It was shown by Courcelle, Makowsky and Rotics in 2000 that, for a graph class, boundedness
of clique-width immediately implies an efficient solution to a wide range of algorithmic
problems. This serves as one of the motivations to study clique-width. As for well-quasiorderability,
we conjecture that every hereditary graph class that is well-quasi-ordered by
the induced subgraph relation also has bounded clique-width.
We discover the first boundary classes for several algorithmic graph problems, including
the Hamiltonian cycle problem. We also give polynomial-time algorithms for the dominating
induced matching problem, for some restricted graph classes.
After discussing the special importance of bipartite graphs in the study of clique-width,
we describe a general framework for constructing bipartite graphs of large clique-width. As
a consequence, we find a new minimal class of unbounded clique-width.

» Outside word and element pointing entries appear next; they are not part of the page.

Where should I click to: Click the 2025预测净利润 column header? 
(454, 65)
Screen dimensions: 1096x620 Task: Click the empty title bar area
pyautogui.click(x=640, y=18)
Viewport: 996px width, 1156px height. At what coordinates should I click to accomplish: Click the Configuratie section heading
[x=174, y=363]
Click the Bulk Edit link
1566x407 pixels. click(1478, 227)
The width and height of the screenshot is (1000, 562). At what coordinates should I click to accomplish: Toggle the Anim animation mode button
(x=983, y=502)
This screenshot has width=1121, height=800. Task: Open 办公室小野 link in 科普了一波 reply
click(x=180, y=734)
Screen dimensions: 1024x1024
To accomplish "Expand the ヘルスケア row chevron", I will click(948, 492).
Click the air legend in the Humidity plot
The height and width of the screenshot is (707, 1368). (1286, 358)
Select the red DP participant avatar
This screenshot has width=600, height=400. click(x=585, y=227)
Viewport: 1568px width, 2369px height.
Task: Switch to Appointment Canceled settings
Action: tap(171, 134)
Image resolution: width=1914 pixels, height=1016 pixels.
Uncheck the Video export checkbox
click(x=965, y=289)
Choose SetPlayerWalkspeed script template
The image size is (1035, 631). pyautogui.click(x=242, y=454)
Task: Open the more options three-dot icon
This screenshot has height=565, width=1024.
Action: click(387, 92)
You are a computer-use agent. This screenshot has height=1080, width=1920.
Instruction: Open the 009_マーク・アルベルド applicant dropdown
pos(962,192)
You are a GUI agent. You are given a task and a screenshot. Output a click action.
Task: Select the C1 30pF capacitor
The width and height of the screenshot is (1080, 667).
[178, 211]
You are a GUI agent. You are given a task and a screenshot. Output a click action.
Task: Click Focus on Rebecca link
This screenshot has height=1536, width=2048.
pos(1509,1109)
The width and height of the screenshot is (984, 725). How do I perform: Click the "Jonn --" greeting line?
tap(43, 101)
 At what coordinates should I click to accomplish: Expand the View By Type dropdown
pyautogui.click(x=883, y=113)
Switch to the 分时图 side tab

We prove numerous positive and negative results regarding the well-quasi-orderability of
classes of bipartite graphs. This completes a characterisation of the well-quasi-orderability of
all classes of bipartite graphs defined by one forbidden induced bipartite subgraph. We also
make considerable progress in characterising general graph classes defined by two forbidden
induced subgraphs, reducing the task to a small finite number of open cases. Finally, we
show that, in general, for hereditary graph classes defined by a forbidden set of bounded
finite size, a similar reduction is not usually possible, but the number of boundary classes
to determine well-quasi-orderability is nevertheless finite.
Our results, together with the notion of boundary ideals, are also relevant for the study
of other partially ordered sets in mathematics, such as permutations ordered by the pattern
containment relation